Deep learning for medical imaging is hampered by task-specific models that lack generalizability and prognostic capabilities, while existing 'universal' approaches suffer from simplistic conditioning and poor medical semantic understanding. To address these limitations, we introduce DuPLUS, a deep learning framework for efficient multi-modal medical image analysis. DuPLUS introduces a novel vision-language framework that leverages hierarchical semantic prompts for fine-grained control over the analysis task, a capability absent in prior universal models. To enable extensibility to other medical tasks, it includes a hierarchical, text-controlled architecture driven by a unique dual-prompt mechanism. For segmentation, DuPLUS is able to generalize across three imaging modalities, ten different anatomically various medical datasets, encompassing more than 30 organs and tumor types. It outperforms the state-of-the-art task specific and universal models on 8 out of 10 datasets. We demonstrate extensibility of its text-controlled architecture by seamless integration of electronic health record (EHR) data for prognosis prediction, and on a head and neck cancer dataset, DuPLUS achieved a Concordance Index (CI) of 0.69. Parameter-efficient fine-tuning enables rapid adaptation to new tasks and modalities from varying centers, establishing DuPLUS as a versatile and clinically relevant solution for medical image analysis. The code for this work is made available at: https://anonymous.4open.science/r/DuPLUS-6C52

Paper Structure

This paper contains 24 sections, 3 equations, 5 figures, 4 tables.

Figures (5)

  • Figure 1: Architecture of DuPLUS, a multimodal deep learning network controlled by text prompts. This diagram showcases DuPLUS's key components: the dual-prompt mechanism for text control and the FiLM layers for modality adaptation. It also illustrates the model's extensibility to prognosis prediction via a dedicated prediction module.
  • Figure 2: A visualization of the used medical imaging datasets. (a) Distribution of anatomical classes across CT, MRI, and PET modalities. (b) Significant data imbalance in dataset sizes and classes of different structures is observed, which is a challenge for robust model training.
  • Figure 3: Controllable, dual prompt-driven organ segmentation across datasets. Each row shows one CT dataset (BCV abdomen; STRUCTSEG OAR thorax). Columns: CT image, four prompted predictions, and Ground Truth. Inference uses two text prompts: (T1) a modality/region context, fixed per row (“A computed tomography of abdomen” for BCV; “A computed tomography of thorax” for STRUCTSEG OAR); and (T2) a target-organ prompt that is changed per column (“A computed tomography of spleen/liver/pancreas/left kidney” in BCV; “left lung/right lung/heart/spinal cord” in OAR). Holding T1 constant and switching only T2 deterministically switches the predicted structure on the same slice, demonstrating fine-grained text control without altering the image or model weights.
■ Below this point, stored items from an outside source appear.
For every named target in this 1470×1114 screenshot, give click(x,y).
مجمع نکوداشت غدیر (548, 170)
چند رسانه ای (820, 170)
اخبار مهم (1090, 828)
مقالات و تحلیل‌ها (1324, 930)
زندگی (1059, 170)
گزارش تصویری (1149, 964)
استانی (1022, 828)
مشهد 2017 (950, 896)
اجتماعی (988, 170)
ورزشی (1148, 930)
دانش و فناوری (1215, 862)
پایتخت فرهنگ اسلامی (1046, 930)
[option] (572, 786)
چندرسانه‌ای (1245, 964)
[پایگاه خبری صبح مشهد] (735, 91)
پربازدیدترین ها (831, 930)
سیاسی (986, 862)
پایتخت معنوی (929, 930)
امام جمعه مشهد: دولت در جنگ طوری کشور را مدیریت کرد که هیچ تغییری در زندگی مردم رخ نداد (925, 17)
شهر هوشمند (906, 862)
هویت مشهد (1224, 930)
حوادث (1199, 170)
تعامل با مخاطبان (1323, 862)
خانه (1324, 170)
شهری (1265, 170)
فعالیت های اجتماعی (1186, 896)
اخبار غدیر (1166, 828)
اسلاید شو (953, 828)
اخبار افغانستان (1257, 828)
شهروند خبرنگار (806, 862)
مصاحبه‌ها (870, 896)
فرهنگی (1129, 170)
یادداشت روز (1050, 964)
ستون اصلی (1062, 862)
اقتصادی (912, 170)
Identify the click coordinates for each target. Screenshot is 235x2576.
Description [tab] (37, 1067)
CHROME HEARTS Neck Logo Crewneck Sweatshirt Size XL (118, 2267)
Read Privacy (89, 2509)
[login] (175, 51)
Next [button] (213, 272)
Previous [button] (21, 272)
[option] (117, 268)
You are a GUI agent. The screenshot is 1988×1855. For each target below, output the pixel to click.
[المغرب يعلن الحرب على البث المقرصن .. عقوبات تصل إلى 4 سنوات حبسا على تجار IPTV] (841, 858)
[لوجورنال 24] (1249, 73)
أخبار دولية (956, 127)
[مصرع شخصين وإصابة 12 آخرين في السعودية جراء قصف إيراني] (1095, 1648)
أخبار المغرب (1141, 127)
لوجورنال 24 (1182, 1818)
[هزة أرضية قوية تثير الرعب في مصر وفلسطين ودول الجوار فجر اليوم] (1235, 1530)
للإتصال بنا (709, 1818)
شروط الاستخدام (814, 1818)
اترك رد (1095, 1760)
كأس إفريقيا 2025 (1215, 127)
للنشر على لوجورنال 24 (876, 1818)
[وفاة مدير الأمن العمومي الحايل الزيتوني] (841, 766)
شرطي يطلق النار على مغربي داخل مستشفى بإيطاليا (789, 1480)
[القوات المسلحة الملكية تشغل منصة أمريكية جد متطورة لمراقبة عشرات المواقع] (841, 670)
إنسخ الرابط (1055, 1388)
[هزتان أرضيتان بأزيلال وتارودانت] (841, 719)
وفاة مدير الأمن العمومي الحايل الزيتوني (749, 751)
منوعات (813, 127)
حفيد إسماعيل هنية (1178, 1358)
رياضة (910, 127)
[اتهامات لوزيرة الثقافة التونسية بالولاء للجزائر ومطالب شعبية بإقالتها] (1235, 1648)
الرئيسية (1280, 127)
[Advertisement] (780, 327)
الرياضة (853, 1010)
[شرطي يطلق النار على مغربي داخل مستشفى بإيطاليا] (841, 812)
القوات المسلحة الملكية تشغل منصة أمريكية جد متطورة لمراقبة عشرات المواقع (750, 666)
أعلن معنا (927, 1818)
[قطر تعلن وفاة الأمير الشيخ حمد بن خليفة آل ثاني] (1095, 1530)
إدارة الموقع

Colored title fonts indicate the mask color for each organ; “CT image” and “Ground Truth” provide qualitative reference.
  • Figure 4: Cross-modality organ segmentation using modality-aware text prompts. Rows show the same abdominal organs segmented from CT (top, AMOS CT) and MR (bottom, AMOS MR) images. The model uses dual prompts: T1 specifies the modality/region context, while T2 targets specific organs. By adapting T1 to the imaging modality ("computed tomography" vs "magnetic resonance"), the model successfully segments the same anatomical structures across both modalities without modality-specific training.
  • Figure 5: Dual-Prompt Feature Disentanglement Across Medical Imaging Modalities. UMAP projection of bottleneck features under controlled prompt conditioning. $\bullet$Set A: Fixed target, varying context/modality prompts. $\blacksquare$Set B: Fixed context, varying target prompts.